Iniziamo con un piccolo excursus storico. Il fenomeno del politicamente corretto nasce, come tutti i fenomeni culturali moderni, oltreoceano, negli Stati Uniti, più precisamente all’interno dei campus americani. Qui, tra gli anni ’70 ed ’80, si cercò di trovare il motivo dei fallimenti del Civil Rights Act del 1964 sui diritti civili degli afroamericani, e per questo motivo venne coniata l’ideologia woke, o wokismo, vero fulcro ideologico del politicamente corretto. Il termine woke è un derivato dello slang del mondo afroamericano ed è un sinonimo della parola awake, sveglio. Stay woke può essere tradotto come stare all’erta o stare svegli nei confronti di presunte ingiustizie sociali. Nel corso dei decenni, però, la lotta alle discriminazioni portata avanti dal wokismo si è arricchita di nuove minoranze da proteggere, principalmente le donne e chiunque avesse un orientamento sessuale diverso dall’etero.

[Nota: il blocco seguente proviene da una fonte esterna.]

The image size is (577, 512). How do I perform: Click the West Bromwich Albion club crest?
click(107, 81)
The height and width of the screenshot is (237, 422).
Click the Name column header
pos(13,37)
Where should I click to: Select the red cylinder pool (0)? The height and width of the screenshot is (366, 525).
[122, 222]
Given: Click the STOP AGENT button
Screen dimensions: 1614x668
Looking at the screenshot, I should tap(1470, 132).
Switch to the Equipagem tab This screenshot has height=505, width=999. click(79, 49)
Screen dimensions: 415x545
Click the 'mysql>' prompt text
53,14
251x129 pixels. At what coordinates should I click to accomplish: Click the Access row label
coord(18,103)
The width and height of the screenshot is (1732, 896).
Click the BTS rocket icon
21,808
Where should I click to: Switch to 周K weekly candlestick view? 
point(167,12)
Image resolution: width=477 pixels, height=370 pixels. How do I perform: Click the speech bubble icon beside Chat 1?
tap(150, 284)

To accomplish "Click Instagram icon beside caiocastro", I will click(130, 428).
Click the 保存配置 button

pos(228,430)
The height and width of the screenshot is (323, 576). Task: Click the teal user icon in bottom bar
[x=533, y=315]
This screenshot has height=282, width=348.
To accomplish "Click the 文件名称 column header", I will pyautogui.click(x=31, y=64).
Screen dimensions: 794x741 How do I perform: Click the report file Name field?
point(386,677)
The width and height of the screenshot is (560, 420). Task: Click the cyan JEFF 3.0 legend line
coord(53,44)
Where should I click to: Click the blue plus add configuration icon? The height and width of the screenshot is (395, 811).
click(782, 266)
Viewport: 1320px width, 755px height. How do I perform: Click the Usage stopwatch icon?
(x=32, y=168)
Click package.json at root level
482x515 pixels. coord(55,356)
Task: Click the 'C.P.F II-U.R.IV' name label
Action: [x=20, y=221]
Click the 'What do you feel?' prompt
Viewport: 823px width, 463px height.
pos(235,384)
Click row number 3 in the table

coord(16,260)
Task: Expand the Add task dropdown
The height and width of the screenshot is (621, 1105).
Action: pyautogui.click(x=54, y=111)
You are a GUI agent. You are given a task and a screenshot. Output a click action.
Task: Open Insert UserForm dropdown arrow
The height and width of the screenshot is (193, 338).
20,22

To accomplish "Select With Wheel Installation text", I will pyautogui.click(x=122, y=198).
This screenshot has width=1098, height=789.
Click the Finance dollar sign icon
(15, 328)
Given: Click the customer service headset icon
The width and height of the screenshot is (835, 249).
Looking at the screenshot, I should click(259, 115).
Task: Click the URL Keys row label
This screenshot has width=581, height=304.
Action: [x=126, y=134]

In sintesi, in che cosa consiste questa ideologia? Il wokismo non è nient’altro che marxismo che ha spostato il proprio focus dal contesto economico al contesto di genere, di etnia e di orientamento sessuale. Così come l’imprenditore è sempre dalla parte del torto, in quanto sfruttatore, e il lavoratore è sempre dalla parte del giusto, in quanto sfruttato, allo stesso modo il maschio bianco etero risulta essere il non plus ultra dello sfruttamento, mentre tutti gli altri esseri umani con attributi differenti in termini di genere, etnia e orientamento sessuale risultano essere gli sfruttati.
Secondo Marx, la classe economicamente dominante influenza la struttura stessa della società, della cultura e della religione per poter giustificare la propria posizione. La stessa cosa viene descritta dal wokismo, che denuncia come il maschio bianco etero abbia plasmato la società, a partire dalla lingua, per potersi garantire il proprio dominio. Da qui nasce l’ossessione del politically correct per le parole che devono rispettare tutti, con l’introduzione di asterischi e altri segni grafici ridicoli.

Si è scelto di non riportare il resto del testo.